Quando si avvertí l’approssimarsi della flotta araba, il papa celebrò una messa solenne nella chiesa di Santa Aurea, una fanciulla martirizzata sotto il regno di Claudio. Benedicendo la flotta e i combattenti, papa Leone, poi fatto santo, recitò la preghiera, invocazione dell’aiuto divino: «Onnipotente Dio, che con la tua mano facesti camminare l’apostolo Pietro sul mare, cosí che non affogasse, e che salvasti l’apostolo Paolo nei tre naufragi, sii a noi propizio e ascoltaci: per i meriti dei due stessi apostoli, fortifica il braccio dei campioni cristiani che stanno per difendere una giusta causa, affinché per la vittoria navale sia il tuo nome glorificato in ogni tempo e presso tutte le genti. Per i meriti di Gesú Cristo, Salvatore Nostro. Amen».
Lo scontro deflagrò violento, furioso, senza quartiere, da una parte i vascelli della Lega Campana, con il rinforzo degli equipaggi romani e laziali, dall’altra le veloci, leggere, sfinate imbarcazioni saracene. Abbordaggi, speronamenti, mischie e corpo a corpo feroci. L’esito della battaglia si mostrava quanto mai incerto, anche per la determinazione dei saraceni alla vittoria finale che avrebbe significato per l’Islam la supremazia marittima e quella della loro fede. E come sul Mare di Galilea un vento improvviso e violento scatenando la tempesta aveva messo alla prova la fede degli apostoli, un libeccio inatteso si levò dal Tirreno, irruento, infido. Gli arabi non conoscevano quel vento capriccioso, mentre era assai familiare ai naviganti napoletani. Inoltre i primi, coi loro navigli leggeri, non ne ressero la violenza, mentre le galee pesanti della Lega si opposero alle raffiche manovrando con successo nella buriana. Il vento, dunque, assicurò la vittoria ai cristiani.

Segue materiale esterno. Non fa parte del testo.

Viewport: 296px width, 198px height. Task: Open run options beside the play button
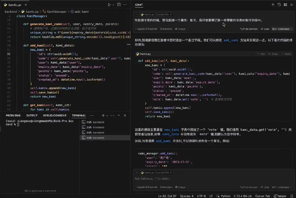[113, 5]
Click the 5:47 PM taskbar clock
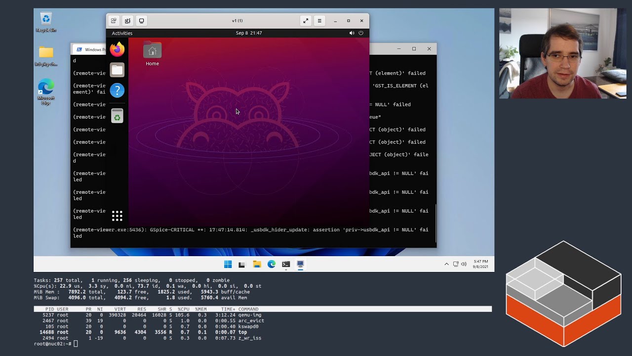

Si parlò di abilità marinara della Lega, di valore dei combattenti, si pensò a un miracolo. Secoli piú tardi, il 7 ottobre 1571, a Lepanto i cristiani batterono i Turchi, escludendo per sempre la mezzaluna islamica dai giochi politici riguardanti il Mediterraneo. Una grande battaglia anche quella. Ostia ne era stata in qualche modo la prova generale, forse piú determinante dell’altra ai fini delle implicazioni psicologiche. Forte permase infatti nel tempo la suggestione dell’evento nell’arte. Chi visita i Musei Vaticani, può ammirare, nelle Stanze di Raffaello, l’affresco che ritrae, con suprema maestria pittorica, le fasi dello scontro navale di Ostia. L’opera venne commissionata al genio urbinate, nel 1514, da papa Leone X, grato ai valorosi marinai della Lega Campana.